Our Church is often caricatured as being anti-science, which is patently false. For example, people hear that we oppose embryonic stem cell research, which usually involves the destruction of a human embryo, and uncritically conclude that our faith opposes research that can lead to cures for suffering and disease. This from the USCCB website: “The Catholic Church has long supported research using stem cells from adult (italics mine) tissue and umbilical cord blood, which poses no moral problem.” Bishops conferences in South Korea, Australia, and the United States, among others, have help provide funding for adult stem cell research, an area of study that offers great hope for people suffering from a variety of diseases and traumas.
Not only our Church, but also many scientists themselves recognize that moral or ethical issues that arise from their research have to be taken into consideration. N. Ohara, who works in the Department of Obstetrics and Gynecology, Kohnan Hospital, in Kobe, Japan, writes in the journal Clinical and Experimental Obstetrics and Gynecology, “…science and technology can never be independent of the criterion of morality, since technology exists for man and must respect his finality.”

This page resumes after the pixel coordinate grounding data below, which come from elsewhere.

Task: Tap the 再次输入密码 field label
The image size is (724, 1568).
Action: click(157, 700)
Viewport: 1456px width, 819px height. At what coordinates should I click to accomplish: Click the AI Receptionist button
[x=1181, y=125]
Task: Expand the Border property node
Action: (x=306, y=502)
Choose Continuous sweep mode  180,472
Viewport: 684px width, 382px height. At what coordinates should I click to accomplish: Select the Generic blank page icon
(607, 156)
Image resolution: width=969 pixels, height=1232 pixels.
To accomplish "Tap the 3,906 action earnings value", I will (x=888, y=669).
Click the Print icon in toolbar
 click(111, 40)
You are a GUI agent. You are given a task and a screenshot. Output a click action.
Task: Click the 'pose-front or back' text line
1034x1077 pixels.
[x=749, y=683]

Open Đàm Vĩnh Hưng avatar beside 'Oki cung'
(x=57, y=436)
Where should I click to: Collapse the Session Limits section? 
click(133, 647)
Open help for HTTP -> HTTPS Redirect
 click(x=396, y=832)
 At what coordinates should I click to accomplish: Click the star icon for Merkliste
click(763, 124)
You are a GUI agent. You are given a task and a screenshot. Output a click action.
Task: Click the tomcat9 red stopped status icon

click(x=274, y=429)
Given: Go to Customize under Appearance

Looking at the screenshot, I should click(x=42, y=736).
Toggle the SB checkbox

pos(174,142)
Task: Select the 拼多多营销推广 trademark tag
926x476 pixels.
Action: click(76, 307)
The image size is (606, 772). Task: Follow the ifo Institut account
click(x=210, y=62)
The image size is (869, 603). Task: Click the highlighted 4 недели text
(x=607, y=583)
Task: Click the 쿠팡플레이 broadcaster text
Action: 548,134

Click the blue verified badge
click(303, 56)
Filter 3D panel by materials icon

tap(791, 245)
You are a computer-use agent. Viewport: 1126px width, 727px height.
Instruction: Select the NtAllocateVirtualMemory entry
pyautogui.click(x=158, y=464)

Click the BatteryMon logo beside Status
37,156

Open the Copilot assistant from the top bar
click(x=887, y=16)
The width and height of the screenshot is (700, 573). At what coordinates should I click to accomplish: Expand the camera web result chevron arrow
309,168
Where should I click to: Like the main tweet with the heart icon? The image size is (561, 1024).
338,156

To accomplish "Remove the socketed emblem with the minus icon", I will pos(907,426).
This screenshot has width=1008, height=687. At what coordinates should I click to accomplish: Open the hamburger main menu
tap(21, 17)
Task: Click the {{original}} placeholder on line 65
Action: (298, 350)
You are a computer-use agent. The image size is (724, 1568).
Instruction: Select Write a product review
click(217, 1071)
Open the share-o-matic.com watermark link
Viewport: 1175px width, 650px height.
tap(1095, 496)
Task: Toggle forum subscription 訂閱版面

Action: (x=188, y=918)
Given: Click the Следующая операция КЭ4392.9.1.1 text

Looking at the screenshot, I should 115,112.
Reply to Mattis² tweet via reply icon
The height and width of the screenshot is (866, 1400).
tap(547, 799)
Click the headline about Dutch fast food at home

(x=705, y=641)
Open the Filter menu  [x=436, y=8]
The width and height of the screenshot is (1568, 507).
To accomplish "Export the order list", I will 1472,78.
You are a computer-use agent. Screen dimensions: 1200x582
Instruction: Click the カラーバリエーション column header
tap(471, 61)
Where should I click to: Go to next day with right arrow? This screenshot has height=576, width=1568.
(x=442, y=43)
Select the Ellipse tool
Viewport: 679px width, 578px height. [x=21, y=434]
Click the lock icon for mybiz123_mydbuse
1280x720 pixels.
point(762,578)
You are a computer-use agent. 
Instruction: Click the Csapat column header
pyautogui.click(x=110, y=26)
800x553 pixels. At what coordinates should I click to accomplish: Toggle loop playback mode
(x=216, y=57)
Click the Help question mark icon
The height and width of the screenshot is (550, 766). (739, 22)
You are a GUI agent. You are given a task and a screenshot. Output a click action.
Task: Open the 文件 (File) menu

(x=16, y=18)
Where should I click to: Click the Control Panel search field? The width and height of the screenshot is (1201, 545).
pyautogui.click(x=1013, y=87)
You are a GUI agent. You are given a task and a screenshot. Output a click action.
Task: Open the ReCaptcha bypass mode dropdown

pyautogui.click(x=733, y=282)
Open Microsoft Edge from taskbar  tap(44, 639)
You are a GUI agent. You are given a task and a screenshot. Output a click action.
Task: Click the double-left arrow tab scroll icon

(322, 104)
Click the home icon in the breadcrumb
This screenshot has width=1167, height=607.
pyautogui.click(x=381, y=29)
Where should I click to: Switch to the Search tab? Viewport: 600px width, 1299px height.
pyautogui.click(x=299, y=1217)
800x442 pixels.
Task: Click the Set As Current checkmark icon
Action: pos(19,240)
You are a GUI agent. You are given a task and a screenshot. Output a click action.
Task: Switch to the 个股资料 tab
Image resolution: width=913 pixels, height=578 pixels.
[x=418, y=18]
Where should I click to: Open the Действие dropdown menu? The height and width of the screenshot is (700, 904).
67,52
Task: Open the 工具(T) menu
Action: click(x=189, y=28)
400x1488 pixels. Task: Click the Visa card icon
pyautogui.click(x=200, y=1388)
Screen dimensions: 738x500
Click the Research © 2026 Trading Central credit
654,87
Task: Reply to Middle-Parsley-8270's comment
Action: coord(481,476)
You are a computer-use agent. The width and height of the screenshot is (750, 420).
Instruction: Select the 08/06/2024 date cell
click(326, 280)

In the very early days of research into recombinant DNA, many of those engaged in the laboratory work recognized that there were implications far beyond the test tubes and chromosomes in their experiments. In 1975, the first Asilomar Conference was held at the conference center of Asilomar State Beach in California, bringing together 140 molecular genetics researchers, physicians, and lawyers. Paul Berg, known for being one of two recipients of the Nobel Prize in Chemistry in 1980, was one of the conveners. The conference concluded with a recognition of the potential dangers, including ethical matters, that had to be considered and addressed and the safeguards that should be enacted as the work on recombinant DNA proceeded.
Historically, the Church has been a great supporter of both the arts and the sciences. Notable scientists were also Catholic clergy: Fr. Gregor Mendel known as the Father of Genetics, geologist and volcanologist Fr. Giuseppe Mercalli, who developed a scale for measuring earthquakes that is still used by the U.S. Geological Survey, and Fr. Georges Lemaitre, known as the Father of the Big Bang theory.
Lay Catholic scientists, too, are remembered for their work: Henri Becquerel, Nobel Prize winner and one of the discoverers of radioactivity, Sr. Mary Kenneth Keller, the first women to earn a PhD in computer science and a developer of BASIC, and Gerty Cori, the first American woman to win a Nobel Prize in science (physiology).
Catholicism understands that there can be no opposition between true faith and true science since both have the same goal, the discovery of what is true. Faith seeks to understand truth that is made known to us by Divine Revelation. Science seeks to understand truth that is made known to us through our God-given intellect and the application of that intellect to questions that arise from the natural world.
Faith asks, “What is the origin of sin and suffering?” We learn from revelation that our sin and suffering comes not from God who created man and woman in Paradise, but from the choices we made and make that contradict God’s will. Science asks, “What is the origin of the species that populate the world?” We learn from scientific inquiry and experimentation that, “all species of organisms arise and develop through the natural selection of small, inherited variations that increase the individual's ability to compete, survive, and reproduce” (Darwinian evolution -Wikipedia). There are questions that are not proper to faith. Nothing in Divine Revelation tells us how to treat chronic leukemia. There are questions that are not proper to science. Laboratory experimentation is not going to reveal to us the power of forgiveness.
Unfortunately, there are those in the science community who deny the existence of God and, therefore, Divine Revelation. For them, any answer to any question about the fundamental nature of reality, the origin of life, or the true purpose of human life, can and must be answered without any reference whatsoever to a God. As, unfortunately, there are people of faith who ignore science and try to cast anyone who adheres to good, solid science as being unfaithful or, worse, as acting in a way that can lead them to eternal damnation.
As for me and my house . . . I will always treasure both my Catholic faith and my science education. Interestingly enough, the education I received as a Catholic and as a biologist came from the same five Catholic schools. Faith offers me an explanation of the “Whys” while science explains to me the “Hows.” That education has been, as far as I am concerned, one of the greatest gifts in my life.